▸ Given records:
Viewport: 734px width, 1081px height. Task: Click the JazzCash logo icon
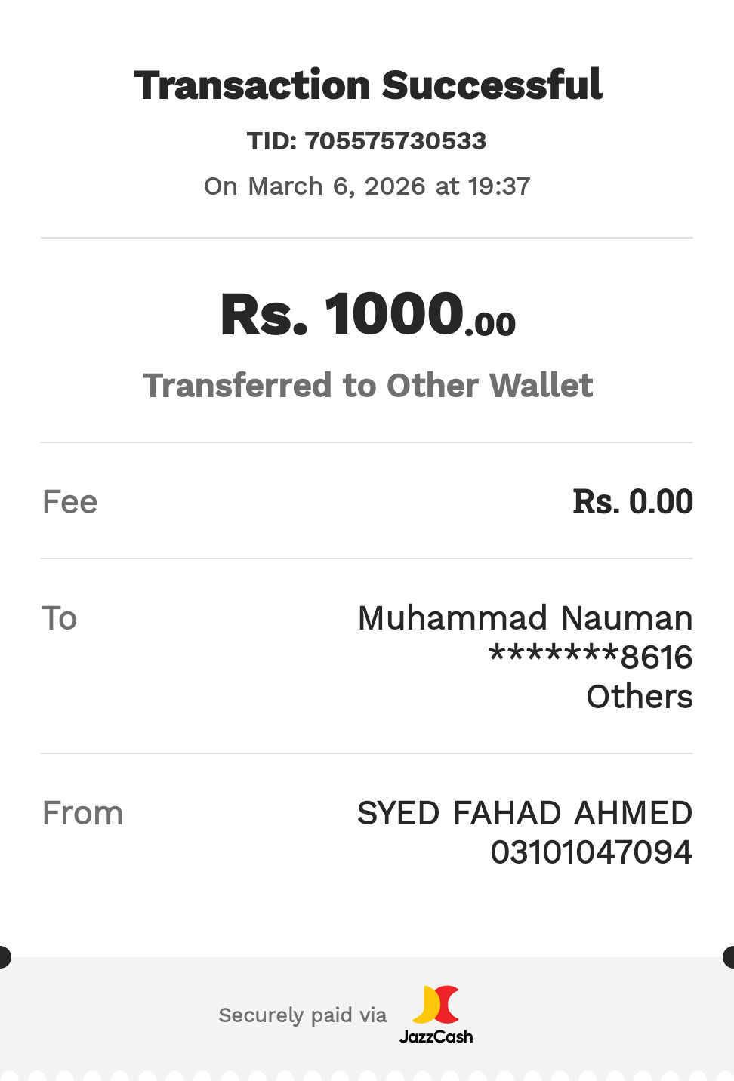(x=436, y=1005)
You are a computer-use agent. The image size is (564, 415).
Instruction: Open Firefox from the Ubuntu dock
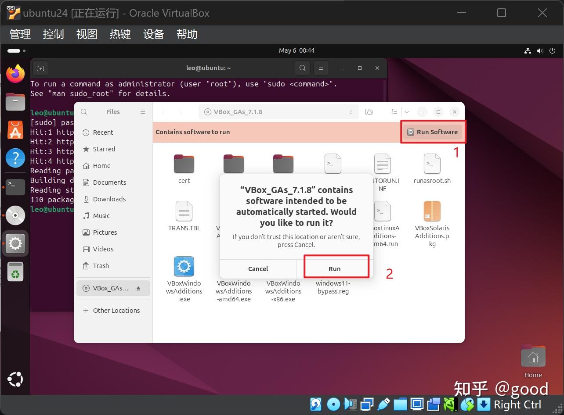pos(15,74)
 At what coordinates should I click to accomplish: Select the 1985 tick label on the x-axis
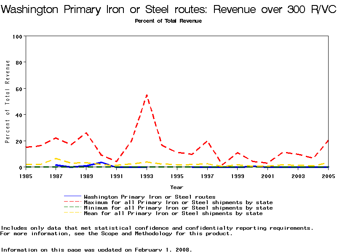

▸ What the task requires: Reproduce verbatim, and only, the lines starting at the one that contains "Instruction: Open Firefox" and ending with the final line of the records; leave out the pictures.

▸ Task solution:
Instruction: Open Firefox from the Ubuntu dock
pos(15,74)
 At what coordinates should I click to accomplish: Select the 1985 tick label on the x-axis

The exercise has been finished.